RECORDED INFORMATION
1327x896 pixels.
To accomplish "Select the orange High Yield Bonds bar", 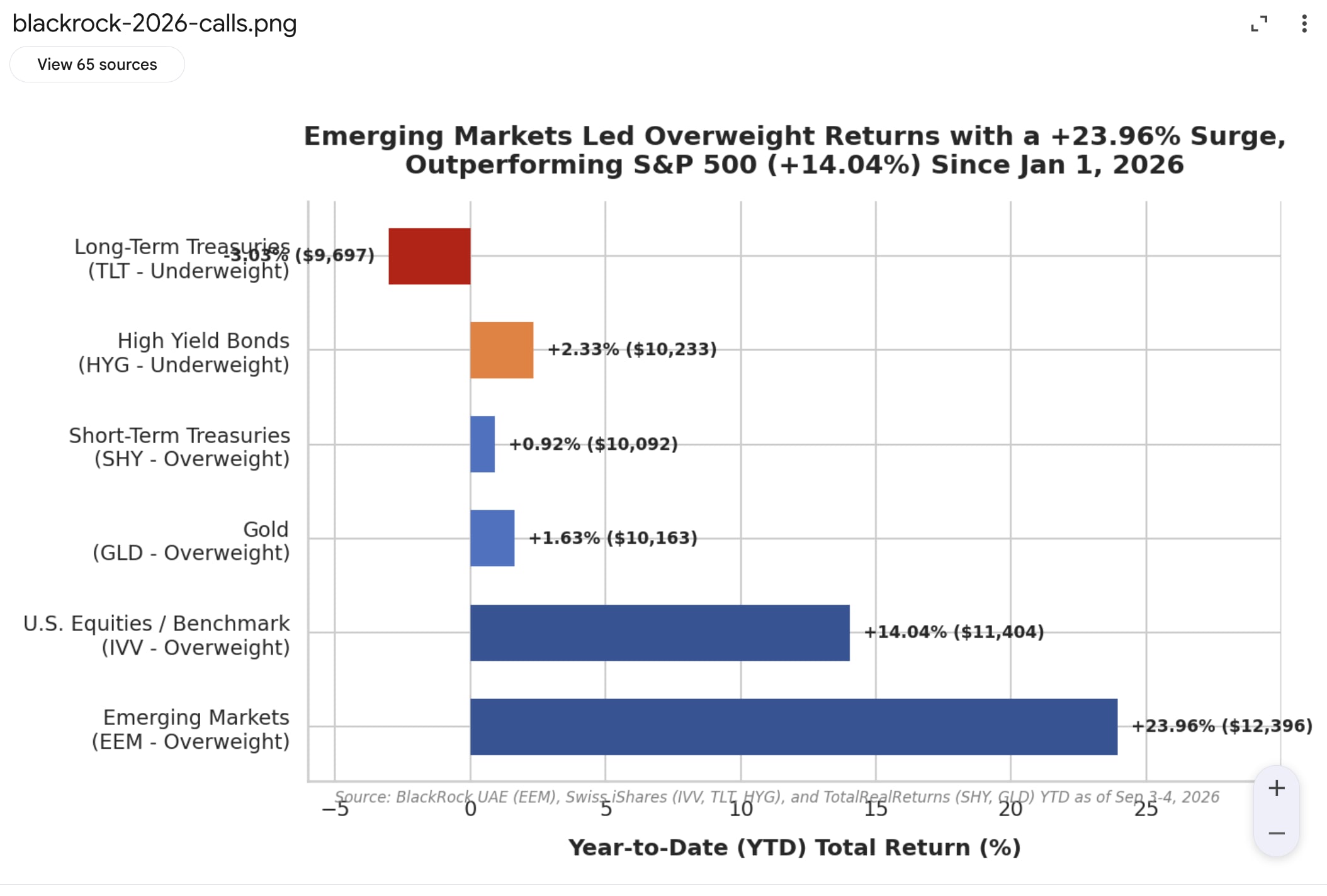I will click(x=502, y=350).
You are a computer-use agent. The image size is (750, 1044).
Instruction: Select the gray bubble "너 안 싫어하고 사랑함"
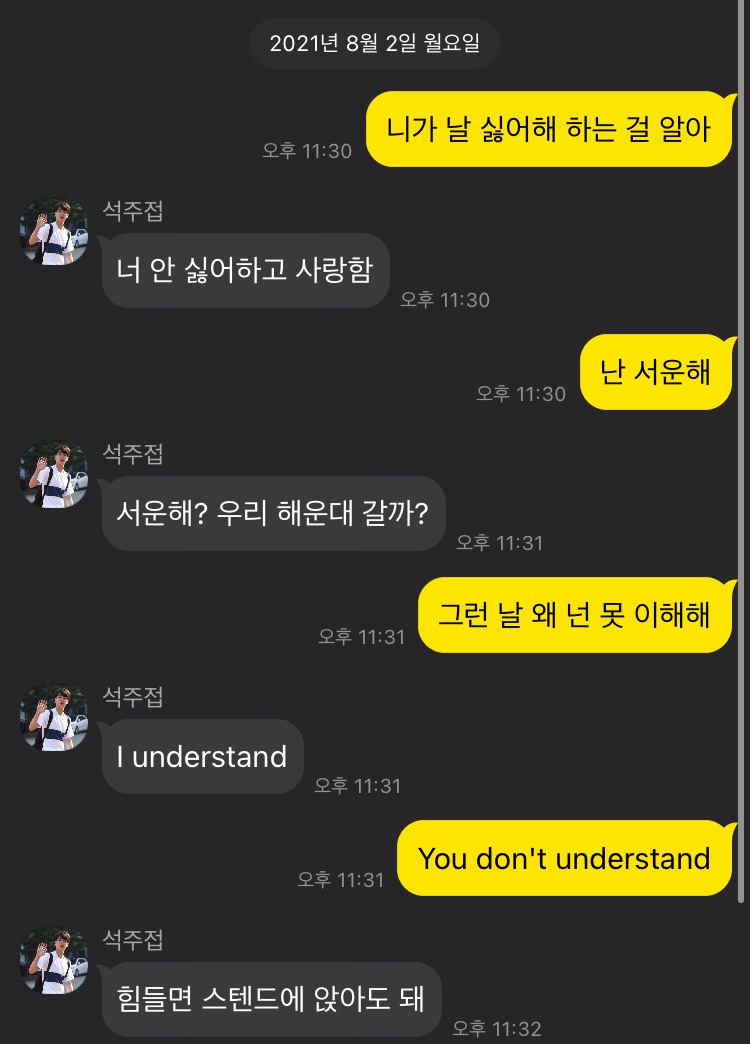coord(245,270)
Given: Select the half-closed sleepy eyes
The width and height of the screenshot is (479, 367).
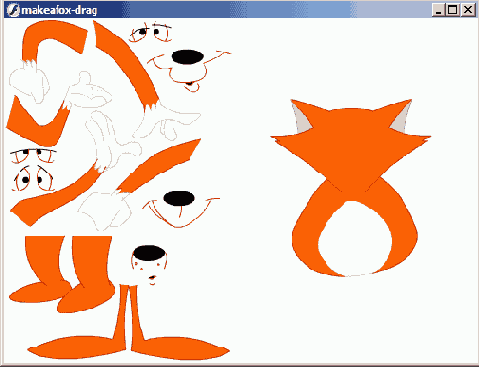Looking at the screenshot, I should pyautogui.click(x=33, y=156).
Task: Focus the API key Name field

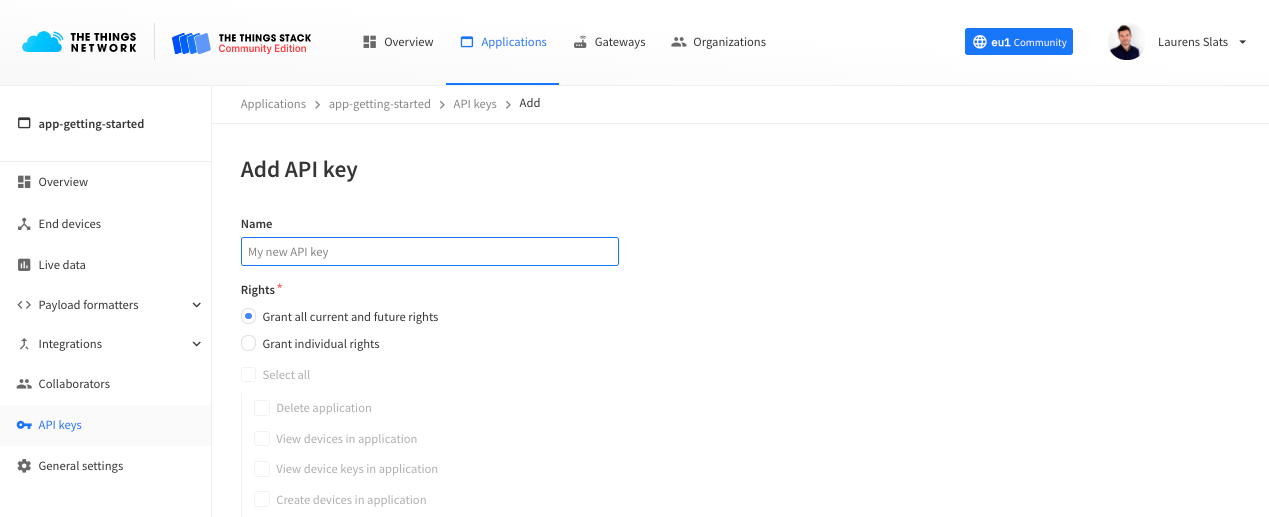Action: 429,251
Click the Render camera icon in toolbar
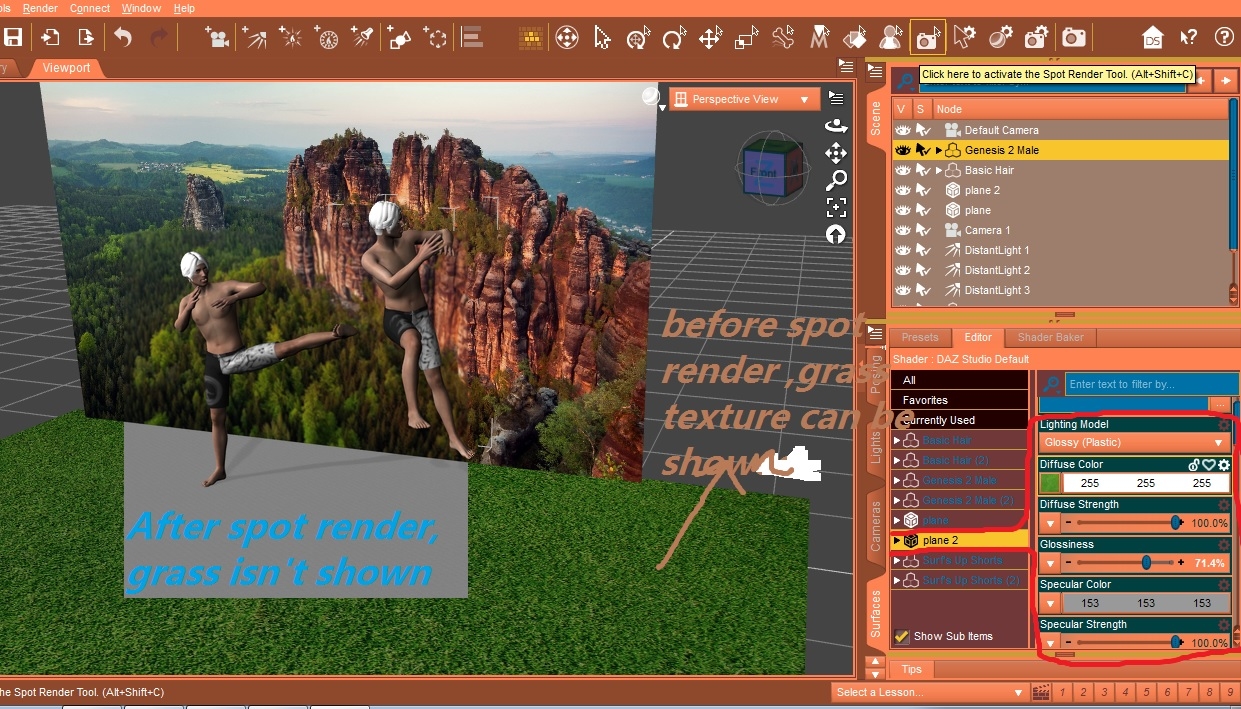Screen dimensions: 1241x709 pyautogui.click(x=1074, y=38)
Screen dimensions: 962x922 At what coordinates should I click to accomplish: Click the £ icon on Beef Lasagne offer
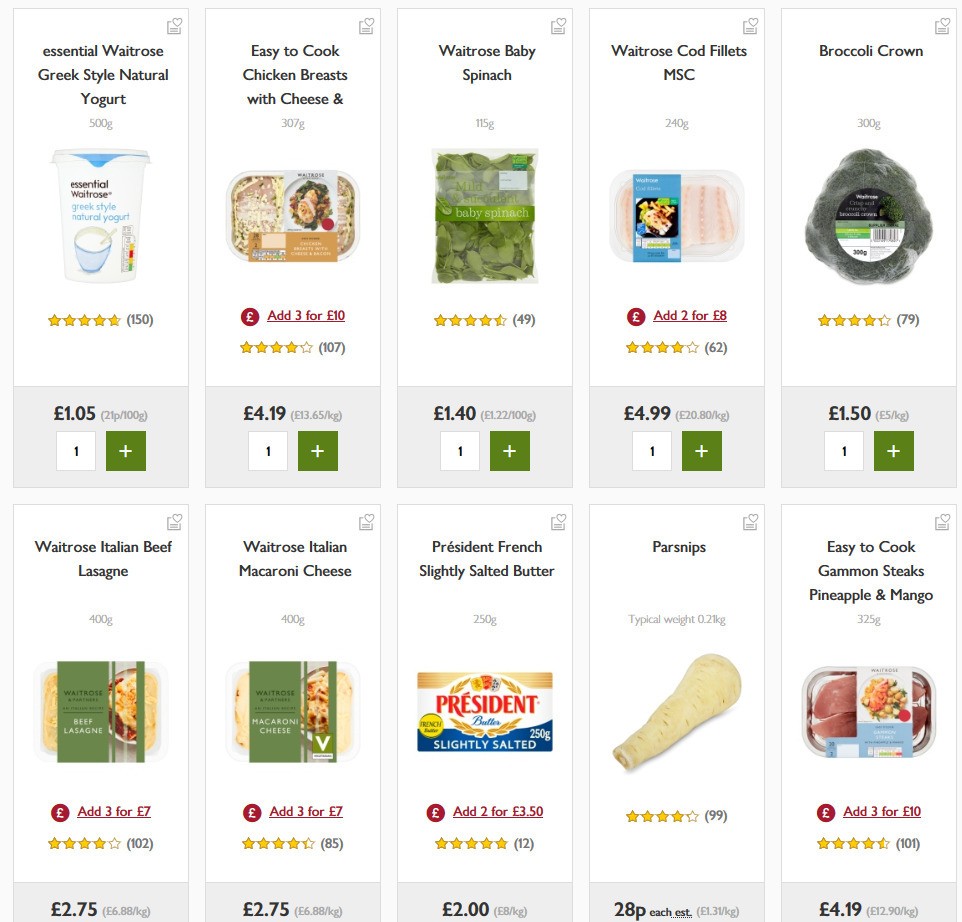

ACTIVITY
Copy exactly the lines from the one containing "Instruction: Select the" to the end of the records, both included, and leave the pictures out.

EXERCISE SOLUTION
Instruction: Select the gray bubble "너 안 싫어하고 사랑함"
coord(245,270)
Given: Select the half-closed sleepy eyes
The width and height of the screenshot is (479, 367).
Looking at the screenshot, I should pyautogui.click(x=33, y=156).
Task: Focus the API key Name field

Action: 429,251
Click the Render camera icon in toolbar
Screen dimensions: 1241x709 pyautogui.click(x=1074, y=38)
Screen dimensions: 962x922 At what coordinates should I click to accomplish: Click the £ icon on Beef Lasagne offer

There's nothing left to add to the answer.